Records: Begin

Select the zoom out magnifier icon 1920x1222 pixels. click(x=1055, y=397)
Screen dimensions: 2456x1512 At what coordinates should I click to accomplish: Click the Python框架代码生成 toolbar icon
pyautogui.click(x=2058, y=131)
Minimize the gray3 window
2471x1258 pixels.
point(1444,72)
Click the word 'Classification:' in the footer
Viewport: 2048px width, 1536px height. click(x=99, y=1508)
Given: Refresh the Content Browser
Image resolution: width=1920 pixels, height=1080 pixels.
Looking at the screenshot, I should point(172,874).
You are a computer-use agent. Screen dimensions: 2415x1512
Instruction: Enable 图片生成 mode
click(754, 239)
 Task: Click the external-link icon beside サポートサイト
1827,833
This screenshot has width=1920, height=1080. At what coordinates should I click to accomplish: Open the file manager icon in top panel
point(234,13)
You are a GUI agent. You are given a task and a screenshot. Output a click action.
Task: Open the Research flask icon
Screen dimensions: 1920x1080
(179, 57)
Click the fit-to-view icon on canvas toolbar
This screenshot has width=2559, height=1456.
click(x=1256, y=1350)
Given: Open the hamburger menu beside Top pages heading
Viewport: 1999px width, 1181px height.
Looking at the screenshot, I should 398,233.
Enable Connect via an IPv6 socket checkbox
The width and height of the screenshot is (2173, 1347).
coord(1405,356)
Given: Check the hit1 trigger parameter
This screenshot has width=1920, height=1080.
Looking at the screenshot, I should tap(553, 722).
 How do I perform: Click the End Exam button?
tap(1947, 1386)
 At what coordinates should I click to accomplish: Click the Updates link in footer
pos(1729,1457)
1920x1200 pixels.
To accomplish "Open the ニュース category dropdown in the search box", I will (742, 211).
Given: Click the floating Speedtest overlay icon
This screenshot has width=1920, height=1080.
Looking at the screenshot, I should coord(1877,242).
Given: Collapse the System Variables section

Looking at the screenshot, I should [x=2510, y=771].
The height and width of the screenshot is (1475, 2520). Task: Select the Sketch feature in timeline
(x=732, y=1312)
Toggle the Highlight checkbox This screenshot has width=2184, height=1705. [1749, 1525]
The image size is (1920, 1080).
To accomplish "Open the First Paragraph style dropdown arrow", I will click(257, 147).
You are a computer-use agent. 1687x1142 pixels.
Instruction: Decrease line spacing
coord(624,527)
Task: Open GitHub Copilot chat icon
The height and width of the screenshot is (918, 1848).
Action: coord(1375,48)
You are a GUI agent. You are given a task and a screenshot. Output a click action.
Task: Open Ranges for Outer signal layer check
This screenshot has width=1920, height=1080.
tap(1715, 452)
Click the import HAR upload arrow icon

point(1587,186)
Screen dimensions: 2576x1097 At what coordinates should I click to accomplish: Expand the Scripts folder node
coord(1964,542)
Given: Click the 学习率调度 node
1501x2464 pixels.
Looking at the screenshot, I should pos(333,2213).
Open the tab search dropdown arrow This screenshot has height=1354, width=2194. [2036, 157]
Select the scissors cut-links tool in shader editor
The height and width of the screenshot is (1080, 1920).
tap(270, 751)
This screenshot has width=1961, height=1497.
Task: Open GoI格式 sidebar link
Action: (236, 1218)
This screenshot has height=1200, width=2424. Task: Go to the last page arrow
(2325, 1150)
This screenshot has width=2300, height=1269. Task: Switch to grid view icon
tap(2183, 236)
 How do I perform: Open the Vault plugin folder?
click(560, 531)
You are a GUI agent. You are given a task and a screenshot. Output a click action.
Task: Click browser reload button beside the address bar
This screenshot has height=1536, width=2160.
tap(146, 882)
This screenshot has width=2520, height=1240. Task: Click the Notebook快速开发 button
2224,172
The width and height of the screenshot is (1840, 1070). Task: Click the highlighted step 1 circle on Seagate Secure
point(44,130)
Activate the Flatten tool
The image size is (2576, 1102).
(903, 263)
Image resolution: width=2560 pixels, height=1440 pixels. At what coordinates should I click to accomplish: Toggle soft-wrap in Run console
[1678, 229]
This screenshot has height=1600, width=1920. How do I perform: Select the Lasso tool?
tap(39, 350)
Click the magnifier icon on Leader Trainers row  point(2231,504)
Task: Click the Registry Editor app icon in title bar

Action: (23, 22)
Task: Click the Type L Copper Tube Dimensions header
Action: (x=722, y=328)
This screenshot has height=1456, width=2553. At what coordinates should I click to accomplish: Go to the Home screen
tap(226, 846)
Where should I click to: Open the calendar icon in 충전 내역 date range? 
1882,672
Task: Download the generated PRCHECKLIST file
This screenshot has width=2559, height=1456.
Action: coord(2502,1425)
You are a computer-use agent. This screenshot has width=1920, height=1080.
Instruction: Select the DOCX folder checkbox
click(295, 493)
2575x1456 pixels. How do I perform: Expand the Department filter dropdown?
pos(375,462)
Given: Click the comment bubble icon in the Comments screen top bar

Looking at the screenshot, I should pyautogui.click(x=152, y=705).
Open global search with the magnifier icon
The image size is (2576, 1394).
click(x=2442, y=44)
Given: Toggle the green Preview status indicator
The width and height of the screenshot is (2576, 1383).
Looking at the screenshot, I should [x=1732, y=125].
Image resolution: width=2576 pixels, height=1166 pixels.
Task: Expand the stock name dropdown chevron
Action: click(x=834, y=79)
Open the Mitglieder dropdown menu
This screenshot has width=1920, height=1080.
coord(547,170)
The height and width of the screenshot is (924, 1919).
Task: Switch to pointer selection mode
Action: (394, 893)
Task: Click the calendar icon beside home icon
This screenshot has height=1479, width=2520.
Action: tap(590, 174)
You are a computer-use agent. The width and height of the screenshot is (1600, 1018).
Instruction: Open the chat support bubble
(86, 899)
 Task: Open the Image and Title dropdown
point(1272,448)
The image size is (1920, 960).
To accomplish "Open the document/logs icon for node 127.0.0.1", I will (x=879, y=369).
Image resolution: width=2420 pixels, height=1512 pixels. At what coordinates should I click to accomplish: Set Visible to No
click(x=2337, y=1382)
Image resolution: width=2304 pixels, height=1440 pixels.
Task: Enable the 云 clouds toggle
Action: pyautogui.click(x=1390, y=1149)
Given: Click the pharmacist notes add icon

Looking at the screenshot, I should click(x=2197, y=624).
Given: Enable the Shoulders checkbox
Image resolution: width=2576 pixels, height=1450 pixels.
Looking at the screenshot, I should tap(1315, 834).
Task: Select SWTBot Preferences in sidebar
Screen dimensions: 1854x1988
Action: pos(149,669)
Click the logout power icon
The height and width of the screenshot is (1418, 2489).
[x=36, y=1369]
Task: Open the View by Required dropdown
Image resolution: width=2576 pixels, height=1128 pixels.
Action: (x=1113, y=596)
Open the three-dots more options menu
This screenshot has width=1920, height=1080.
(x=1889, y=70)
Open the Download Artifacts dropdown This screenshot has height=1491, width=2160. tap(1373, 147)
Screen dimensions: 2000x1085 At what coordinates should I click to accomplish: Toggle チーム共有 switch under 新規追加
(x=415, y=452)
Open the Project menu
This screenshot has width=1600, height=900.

Records: End

Exercise brief: The records above should be reproduced in full, exactly as they read.

Response area:
Select the zoom out magnifier icon 1920x1222 pixels. click(x=1055, y=397)
Screen dimensions: 2456x1512 At what coordinates should I click to accomplish: Click the Python框架代码生成 toolbar icon
pyautogui.click(x=2058, y=131)
Minimize the gray3 window
2471x1258 pixels.
point(1444,72)
Click the word 'Classification:' in the footer
Viewport: 2048px width, 1536px height. click(x=99, y=1508)
Given: Refresh the Content Browser
Image resolution: width=1920 pixels, height=1080 pixels.
Looking at the screenshot, I should point(172,874).
You are a computer-use agent. Screen dimensions: 2415x1512
Instruction: Enable 图片生成 mode
click(754, 239)
 Task: Click the external-link icon beside サポートサイト
1827,833
This screenshot has width=1920, height=1080. At what coordinates should I click to accomplish: Open the file manager icon in top panel
point(234,13)
You are a GUI agent. You are given a task and a screenshot. Output a click action.
Task: Open the Research flask icon
Screen dimensions: 1920x1080
(179, 57)
Click the fit-to-view icon on canvas toolbar
This screenshot has width=2559, height=1456.
click(x=1256, y=1350)
Given: Open the hamburger menu beside Top pages heading
Viewport: 1999px width, 1181px height.
Looking at the screenshot, I should 398,233.
Enable Connect via an IPv6 socket checkbox
The width and height of the screenshot is (2173, 1347).
coord(1405,356)
Given: Check the hit1 trigger parameter
This screenshot has width=1920, height=1080.
Looking at the screenshot, I should tap(553, 722).
 How do I perform: Click the End Exam button?
tap(1947, 1386)
 At what coordinates should I click to accomplish: Click the Updates link in footer
pos(1729,1457)
1920x1200 pixels.
To accomplish "Open the ニュース category dropdown in the search box", I will (742, 211).
Given: Click the floating Speedtest overlay icon
This screenshot has width=1920, height=1080.
Looking at the screenshot, I should coord(1877,242).
Given: Collapse the System Variables section

Looking at the screenshot, I should [x=2510, y=771].
The height and width of the screenshot is (1475, 2520). Task: Select the Sketch feature in timeline
(x=732, y=1312)
Toggle the Highlight checkbox This screenshot has width=2184, height=1705. [1749, 1525]
The image size is (1920, 1080).
To accomplish "Open the First Paragraph style dropdown arrow", I will click(257, 147).
You are a computer-use agent. 1687x1142 pixels.
Instruction: Decrease line spacing
coord(624,527)
Task: Open GitHub Copilot chat icon
The height and width of the screenshot is (918, 1848).
Action: coord(1375,48)
You are a GUI agent. You are given a task and a screenshot. Output a click action.
Task: Open Ranges for Outer signal layer check
This screenshot has width=1920, height=1080.
tap(1715, 452)
Click the import HAR upload arrow icon

point(1587,186)
Screen dimensions: 2576x1097 At what coordinates should I click to accomplish: Expand the Scripts folder node
coord(1964,542)
Given: Click the 学习率调度 node
1501x2464 pixels.
Looking at the screenshot, I should pos(333,2213).
Open the tab search dropdown arrow This screenshot has height=1354, width=2194. [2036, 157]
Select the scissors cut-links tool in shader editor
The height and width of the screenshot is (1080, 1920).
tap(270, 751)
This screenshot has width=1961, height=1497.
Task: Open GoI格式 sidebar link
Action: (236, 1218)
This screenshot has height=1200, width=2424. Task: Go to the last page arrow
(2325, 1150)
This screenshot has width=2300, height=1269. Task: Switch to grid view icon
tap(2183, 236)
 How do I perform: Open the Vault plugin folder?
click(560, 531)
You are a GUI agent. You are given a task and a screenshot. Output a click action.
Task: Click browser reload button beside the address bar
This screenshot has height=1536, width=2160.
tap(146, 882)
This screenshot has width=2520, height=1240. Task: Click the Notebook快速开发 button
2224,172
The width and height of the screenshot is (1840, 1070). Task: Click the highlighted step 1 circle on Seagate Secure
point(44,130)
Activate the Flatten tool
The image size is (2576, 1102).
(903, 263)
Image resolution: width=2560 pixels, height=1440 pixels. At what coordinates should I click to accomplish: Toggle soft-wrap in Run console
[1678, 229]
This screenshot has height=1600, width=1920. How do I perform: Select the Lasso tool?
tap(39, 350)
Click the magnifier icon on Leader Trainers row  point(2231,504)
Task: Click the Registry Editor app icon in title bar

Action: (23, 22)
Task: Click the Type L Copper Tube Dimensions header
Action: (x=722, y=328)
This screenshot has height=1456, width=2553. At what coordinates should I click to accomplish: Go to the Home screen
tap(226, 846)
Where should I click to: Open the calendar icon in 충전 내역 date range? 
1882,672
Task: Download the generated PRCHECKLIST file
This screenshot has width=2559, height=1456.
Action: coord(2502,1425)
You are a computer-use agent. This screenshot has width=1920, height=1080.
Instruction: Select the DOCX folder checkbox
click(295, 493)
2575x1456 pixels. How do I perform: Expand the Department filter dropdown?
pos(375,462)
Given: Click the comment bubble icon in the Comments screen top bar

Looking at the screenshot, I should pyautogui.click(x=152, y=705).
Open global search with the magnifier icon
The image size is (2576, 1394).
click(x=2442, y=44)
Given: Toggle the green Preview status indicator
The width and height of the screenshot is (2576, 1383).
Looking at the screenshot, I should [x=1732, y=125].
Image resolution: width=2576 pixels, height=1166 pixels.
Task: Expand the stock name dropdown chevron
Action: click(x=834, y=79)
Open the Mitglieder dropdown menu
This screenshot has width=1920, height=1080.
coord(547,170)
The height and width of the screenshot is (924, 1919).
Task: Switch to pointer selection mode
Action: (394, 893)
Task: Click the calendar icon beside home icon
This screenshot has height=1479, width=2520.
Action: tap(590, 174)
You are a computer-use agent. The width and height of the screenshot is (1600, 1018).
Instruction: Open the chat support bubble
(86, 899)
 Task: Open the Image and Title dropdown
point(1272,448)
The image size is (1920, 960).
To accomplish "Open the document/logs icon for node 127.0.0.1", I will (x=879, y=369).
Image resolution: width=2420 pixels, height=1512 pixels. At what coordinates should I click to accomplish: Set Visible to No
click(x=2337, y=1382)
Image resolution: width=2304 pixels, height=1440 pixels.
Task: Enable the 云 clouds toggle
Action: pyautogui.click(x=1390, y=1149)
Given: Click the pharmacist notes add icon

Looking at the screenshot, I should click(x=2197, y=624).
Given: Enable the Shoulders checkbox
Image resolution: width=2576 pixels, height=1450 pixels.
Looking at the screenshot, I should tap(1315, 834).
Task: Select SWTBot Preferences in sidebar
Screen dimensions: 1854x1988
Action: pos(149,669)
Click the logout power icon
The height and width of the screenshot is (1418, 2489).
[x=36, y=1369]
Task: Open the View by Required dropdown
Image resolution: width=2576 pixels, height=1128 pixels.
Action: (x=1113, y=596)
Open the three-dots more options menu
This screenshot has width=1920, height=1080.
(x=1889, y=70)
Open the Download Artifacts dropdown This screenshot has height=1491, width=2160. tap(1373, 147)
Screen dimensions: 2000x1085 At what coordinates should I click to accomplish: Toggle チーム共有 switch under 新規追加
(x=415, y=452)
Open the Project menu
This screenshot has width=1600, height=900.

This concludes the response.